What to do:
List each line in the listing below that contains the word "first".

Exercise material:
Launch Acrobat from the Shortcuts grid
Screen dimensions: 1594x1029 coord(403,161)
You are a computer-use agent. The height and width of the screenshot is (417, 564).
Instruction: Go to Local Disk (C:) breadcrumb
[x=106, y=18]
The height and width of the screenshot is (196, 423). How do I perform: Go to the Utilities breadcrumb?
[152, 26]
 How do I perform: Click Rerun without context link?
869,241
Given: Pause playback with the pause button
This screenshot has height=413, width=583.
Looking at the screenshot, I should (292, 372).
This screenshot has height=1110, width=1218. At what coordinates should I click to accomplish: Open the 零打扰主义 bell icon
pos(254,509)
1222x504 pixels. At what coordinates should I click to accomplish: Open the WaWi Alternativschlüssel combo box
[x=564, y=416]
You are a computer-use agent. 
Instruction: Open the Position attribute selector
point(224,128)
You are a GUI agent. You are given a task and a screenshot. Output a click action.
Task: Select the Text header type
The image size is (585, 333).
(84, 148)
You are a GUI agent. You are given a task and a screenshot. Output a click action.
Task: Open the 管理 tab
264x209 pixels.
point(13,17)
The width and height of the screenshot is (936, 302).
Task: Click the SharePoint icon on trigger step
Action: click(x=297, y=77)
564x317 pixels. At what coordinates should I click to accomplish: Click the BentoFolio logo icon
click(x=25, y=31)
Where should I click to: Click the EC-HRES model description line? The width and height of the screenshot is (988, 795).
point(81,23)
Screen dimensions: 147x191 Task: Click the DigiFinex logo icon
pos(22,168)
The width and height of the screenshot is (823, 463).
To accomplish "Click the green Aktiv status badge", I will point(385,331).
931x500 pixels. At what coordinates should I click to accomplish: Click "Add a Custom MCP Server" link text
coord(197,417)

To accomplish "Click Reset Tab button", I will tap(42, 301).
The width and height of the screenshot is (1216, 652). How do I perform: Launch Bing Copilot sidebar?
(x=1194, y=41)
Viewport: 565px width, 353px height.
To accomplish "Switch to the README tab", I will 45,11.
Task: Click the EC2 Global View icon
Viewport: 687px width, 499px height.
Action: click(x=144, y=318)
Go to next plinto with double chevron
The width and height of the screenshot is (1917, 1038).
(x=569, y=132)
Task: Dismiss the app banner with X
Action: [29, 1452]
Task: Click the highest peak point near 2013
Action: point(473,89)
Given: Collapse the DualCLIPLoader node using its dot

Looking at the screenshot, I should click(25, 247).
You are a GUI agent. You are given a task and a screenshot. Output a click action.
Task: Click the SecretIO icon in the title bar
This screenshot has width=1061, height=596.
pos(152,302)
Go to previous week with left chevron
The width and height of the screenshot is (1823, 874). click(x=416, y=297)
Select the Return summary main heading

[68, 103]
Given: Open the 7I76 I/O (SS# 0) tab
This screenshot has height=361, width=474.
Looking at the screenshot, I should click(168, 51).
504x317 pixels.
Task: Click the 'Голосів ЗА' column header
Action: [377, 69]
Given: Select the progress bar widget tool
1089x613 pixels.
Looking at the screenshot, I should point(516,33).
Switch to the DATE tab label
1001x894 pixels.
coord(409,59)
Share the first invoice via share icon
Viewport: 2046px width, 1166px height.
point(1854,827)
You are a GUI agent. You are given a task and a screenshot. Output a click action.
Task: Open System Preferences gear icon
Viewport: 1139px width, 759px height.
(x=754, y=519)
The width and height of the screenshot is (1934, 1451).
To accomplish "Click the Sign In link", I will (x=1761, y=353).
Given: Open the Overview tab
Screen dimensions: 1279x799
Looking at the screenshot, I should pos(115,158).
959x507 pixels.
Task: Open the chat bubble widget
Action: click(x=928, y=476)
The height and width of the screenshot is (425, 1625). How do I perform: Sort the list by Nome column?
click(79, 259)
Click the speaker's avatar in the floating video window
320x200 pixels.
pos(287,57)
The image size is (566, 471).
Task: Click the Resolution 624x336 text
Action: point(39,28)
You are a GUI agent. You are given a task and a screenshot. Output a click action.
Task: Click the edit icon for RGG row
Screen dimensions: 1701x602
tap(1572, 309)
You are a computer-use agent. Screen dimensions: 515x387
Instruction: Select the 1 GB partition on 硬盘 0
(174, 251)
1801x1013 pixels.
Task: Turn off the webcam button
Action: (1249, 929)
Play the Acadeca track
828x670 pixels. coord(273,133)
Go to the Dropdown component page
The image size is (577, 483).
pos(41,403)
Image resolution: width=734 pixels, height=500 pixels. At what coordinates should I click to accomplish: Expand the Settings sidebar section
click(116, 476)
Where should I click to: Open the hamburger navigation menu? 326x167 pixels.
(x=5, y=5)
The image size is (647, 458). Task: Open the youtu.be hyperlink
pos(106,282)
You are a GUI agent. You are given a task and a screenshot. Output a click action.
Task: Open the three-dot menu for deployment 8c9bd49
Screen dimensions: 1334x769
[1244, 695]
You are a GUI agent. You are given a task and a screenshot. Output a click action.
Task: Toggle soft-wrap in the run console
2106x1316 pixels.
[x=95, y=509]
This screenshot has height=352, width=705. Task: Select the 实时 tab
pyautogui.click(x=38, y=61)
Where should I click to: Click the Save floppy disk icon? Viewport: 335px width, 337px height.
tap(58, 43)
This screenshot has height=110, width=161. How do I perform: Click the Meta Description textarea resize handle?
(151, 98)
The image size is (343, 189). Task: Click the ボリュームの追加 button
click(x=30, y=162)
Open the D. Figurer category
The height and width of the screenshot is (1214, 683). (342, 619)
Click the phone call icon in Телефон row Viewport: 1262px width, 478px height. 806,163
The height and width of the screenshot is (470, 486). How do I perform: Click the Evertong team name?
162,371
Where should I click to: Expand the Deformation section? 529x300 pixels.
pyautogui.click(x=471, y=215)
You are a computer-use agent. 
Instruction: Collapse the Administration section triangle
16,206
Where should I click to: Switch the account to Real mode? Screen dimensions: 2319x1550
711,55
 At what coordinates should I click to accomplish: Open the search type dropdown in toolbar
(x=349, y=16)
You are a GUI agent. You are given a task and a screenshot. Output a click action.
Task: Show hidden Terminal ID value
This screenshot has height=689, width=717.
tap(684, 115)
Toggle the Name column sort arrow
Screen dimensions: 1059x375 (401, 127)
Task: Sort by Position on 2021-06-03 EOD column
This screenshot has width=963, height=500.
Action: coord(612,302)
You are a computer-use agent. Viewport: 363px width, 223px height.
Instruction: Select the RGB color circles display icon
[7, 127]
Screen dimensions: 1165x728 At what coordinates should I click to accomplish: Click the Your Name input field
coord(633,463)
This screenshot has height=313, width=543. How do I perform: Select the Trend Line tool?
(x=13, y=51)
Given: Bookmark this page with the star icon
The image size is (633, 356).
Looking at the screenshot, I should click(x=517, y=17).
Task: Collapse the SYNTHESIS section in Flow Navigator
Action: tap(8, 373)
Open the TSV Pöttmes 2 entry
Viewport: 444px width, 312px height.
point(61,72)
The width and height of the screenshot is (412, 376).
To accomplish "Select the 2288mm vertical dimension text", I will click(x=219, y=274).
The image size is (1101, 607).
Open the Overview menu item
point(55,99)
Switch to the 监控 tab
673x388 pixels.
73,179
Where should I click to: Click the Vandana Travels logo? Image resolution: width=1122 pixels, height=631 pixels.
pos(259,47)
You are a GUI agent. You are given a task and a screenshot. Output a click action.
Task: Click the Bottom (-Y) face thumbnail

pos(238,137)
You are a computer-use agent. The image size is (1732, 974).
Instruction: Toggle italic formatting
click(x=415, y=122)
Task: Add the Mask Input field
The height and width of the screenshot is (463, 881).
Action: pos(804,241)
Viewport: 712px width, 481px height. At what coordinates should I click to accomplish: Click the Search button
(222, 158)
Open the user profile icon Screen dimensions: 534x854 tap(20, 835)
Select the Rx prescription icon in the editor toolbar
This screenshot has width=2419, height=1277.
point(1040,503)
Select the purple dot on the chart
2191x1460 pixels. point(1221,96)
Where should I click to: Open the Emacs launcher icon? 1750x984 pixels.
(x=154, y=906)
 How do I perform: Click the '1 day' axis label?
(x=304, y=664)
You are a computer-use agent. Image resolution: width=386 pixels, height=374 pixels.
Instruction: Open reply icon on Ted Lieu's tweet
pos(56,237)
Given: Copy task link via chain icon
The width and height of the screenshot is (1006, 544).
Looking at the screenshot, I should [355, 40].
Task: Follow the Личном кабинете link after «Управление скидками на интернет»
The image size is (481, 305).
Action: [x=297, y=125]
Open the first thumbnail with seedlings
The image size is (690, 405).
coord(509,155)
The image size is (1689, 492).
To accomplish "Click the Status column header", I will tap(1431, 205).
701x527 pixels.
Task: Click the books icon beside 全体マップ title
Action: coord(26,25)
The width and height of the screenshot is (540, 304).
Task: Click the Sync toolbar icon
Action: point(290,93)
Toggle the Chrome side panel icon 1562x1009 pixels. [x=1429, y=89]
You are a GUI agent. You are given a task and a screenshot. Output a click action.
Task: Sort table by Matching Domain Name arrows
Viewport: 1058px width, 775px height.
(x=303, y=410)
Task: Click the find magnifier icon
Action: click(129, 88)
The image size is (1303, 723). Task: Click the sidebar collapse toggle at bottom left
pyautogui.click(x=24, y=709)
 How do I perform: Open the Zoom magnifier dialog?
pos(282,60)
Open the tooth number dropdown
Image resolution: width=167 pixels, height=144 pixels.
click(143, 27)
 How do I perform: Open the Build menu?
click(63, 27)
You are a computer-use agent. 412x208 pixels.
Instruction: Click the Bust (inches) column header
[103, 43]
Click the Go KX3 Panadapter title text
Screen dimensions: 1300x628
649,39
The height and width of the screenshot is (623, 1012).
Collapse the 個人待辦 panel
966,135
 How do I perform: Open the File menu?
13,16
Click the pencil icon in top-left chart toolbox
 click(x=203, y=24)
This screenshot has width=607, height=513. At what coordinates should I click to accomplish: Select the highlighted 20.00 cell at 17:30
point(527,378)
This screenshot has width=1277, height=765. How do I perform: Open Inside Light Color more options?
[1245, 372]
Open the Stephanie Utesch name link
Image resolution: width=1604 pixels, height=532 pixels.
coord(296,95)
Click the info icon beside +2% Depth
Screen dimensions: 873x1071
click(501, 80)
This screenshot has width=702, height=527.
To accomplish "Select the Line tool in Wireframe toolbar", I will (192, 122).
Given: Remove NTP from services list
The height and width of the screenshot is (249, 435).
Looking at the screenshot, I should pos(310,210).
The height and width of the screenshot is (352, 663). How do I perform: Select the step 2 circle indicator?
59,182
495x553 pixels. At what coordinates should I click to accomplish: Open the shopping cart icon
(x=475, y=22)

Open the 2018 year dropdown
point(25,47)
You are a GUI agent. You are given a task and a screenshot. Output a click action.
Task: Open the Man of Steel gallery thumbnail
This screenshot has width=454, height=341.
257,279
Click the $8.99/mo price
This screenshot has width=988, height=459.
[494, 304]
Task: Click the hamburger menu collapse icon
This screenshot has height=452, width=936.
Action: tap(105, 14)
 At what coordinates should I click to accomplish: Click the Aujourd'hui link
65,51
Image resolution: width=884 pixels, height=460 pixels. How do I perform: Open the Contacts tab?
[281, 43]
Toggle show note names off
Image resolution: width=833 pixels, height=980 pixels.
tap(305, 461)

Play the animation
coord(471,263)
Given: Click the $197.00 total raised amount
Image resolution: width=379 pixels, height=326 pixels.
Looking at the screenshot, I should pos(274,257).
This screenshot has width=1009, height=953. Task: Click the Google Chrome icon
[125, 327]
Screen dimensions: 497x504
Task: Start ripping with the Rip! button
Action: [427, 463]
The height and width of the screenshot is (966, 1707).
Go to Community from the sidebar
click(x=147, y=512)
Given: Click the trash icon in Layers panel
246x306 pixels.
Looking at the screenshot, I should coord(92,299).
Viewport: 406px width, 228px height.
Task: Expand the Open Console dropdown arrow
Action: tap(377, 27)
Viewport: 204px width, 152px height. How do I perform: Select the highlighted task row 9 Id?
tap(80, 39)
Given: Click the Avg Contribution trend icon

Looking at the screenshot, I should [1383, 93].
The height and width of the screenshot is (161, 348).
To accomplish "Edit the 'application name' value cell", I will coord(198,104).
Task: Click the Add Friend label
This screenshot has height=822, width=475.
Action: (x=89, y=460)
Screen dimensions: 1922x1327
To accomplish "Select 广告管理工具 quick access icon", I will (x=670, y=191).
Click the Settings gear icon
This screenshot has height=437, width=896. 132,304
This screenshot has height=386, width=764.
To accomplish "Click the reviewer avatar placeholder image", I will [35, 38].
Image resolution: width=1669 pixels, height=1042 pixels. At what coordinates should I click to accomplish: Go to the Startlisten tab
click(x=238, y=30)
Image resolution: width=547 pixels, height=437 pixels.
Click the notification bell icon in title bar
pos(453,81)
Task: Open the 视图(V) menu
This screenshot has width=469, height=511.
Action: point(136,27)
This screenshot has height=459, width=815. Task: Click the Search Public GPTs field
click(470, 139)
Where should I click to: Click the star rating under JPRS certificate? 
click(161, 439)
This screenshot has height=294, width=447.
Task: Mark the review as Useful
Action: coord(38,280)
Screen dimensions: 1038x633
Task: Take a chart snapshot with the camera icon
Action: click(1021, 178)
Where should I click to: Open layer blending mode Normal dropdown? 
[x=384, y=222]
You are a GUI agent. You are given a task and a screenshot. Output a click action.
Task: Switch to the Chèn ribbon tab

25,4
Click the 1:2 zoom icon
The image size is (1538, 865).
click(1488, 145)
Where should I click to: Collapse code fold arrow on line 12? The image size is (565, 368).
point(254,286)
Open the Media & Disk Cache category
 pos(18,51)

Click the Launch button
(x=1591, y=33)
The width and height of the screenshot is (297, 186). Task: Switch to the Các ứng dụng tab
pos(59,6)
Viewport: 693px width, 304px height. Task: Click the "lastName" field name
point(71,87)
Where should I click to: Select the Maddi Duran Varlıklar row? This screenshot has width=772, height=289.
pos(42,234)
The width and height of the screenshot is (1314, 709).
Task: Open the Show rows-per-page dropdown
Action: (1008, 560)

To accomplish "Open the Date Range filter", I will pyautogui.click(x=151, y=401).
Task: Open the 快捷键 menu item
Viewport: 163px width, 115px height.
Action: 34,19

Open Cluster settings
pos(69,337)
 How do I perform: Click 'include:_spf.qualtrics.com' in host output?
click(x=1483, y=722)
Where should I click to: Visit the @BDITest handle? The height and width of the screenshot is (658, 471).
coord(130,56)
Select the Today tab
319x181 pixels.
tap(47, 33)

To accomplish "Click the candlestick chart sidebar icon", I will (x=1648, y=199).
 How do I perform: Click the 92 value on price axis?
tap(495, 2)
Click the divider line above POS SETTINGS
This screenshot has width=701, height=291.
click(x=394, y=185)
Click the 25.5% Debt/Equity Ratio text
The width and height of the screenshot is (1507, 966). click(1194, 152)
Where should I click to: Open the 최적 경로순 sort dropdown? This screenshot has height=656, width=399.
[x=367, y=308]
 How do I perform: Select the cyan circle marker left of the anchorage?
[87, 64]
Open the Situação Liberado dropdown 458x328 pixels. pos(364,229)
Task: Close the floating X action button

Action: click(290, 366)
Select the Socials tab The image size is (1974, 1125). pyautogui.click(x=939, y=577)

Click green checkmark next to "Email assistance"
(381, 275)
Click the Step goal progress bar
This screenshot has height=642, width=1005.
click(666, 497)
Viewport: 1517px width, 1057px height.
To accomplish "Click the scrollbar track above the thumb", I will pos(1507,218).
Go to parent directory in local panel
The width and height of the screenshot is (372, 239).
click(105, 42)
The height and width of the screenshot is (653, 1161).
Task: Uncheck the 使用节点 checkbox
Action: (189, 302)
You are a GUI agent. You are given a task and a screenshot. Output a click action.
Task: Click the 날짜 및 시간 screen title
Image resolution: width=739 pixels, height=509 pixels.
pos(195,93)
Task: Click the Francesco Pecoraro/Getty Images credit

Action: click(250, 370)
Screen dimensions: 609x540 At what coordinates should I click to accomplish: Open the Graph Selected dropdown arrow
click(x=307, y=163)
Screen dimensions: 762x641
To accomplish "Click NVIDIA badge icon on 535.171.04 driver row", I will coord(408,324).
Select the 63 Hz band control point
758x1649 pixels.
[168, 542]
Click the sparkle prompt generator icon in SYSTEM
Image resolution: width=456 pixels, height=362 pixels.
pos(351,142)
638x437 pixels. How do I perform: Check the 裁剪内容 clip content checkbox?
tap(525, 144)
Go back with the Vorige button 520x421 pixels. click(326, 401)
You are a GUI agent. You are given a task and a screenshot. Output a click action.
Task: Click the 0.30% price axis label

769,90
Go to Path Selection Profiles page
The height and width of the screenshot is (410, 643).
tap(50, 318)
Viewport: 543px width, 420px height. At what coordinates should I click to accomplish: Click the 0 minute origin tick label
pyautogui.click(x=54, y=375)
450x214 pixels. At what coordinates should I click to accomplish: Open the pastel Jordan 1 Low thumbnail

Correct answer:
Share the first invoice via share icon
Open the first thumbnail with seedlings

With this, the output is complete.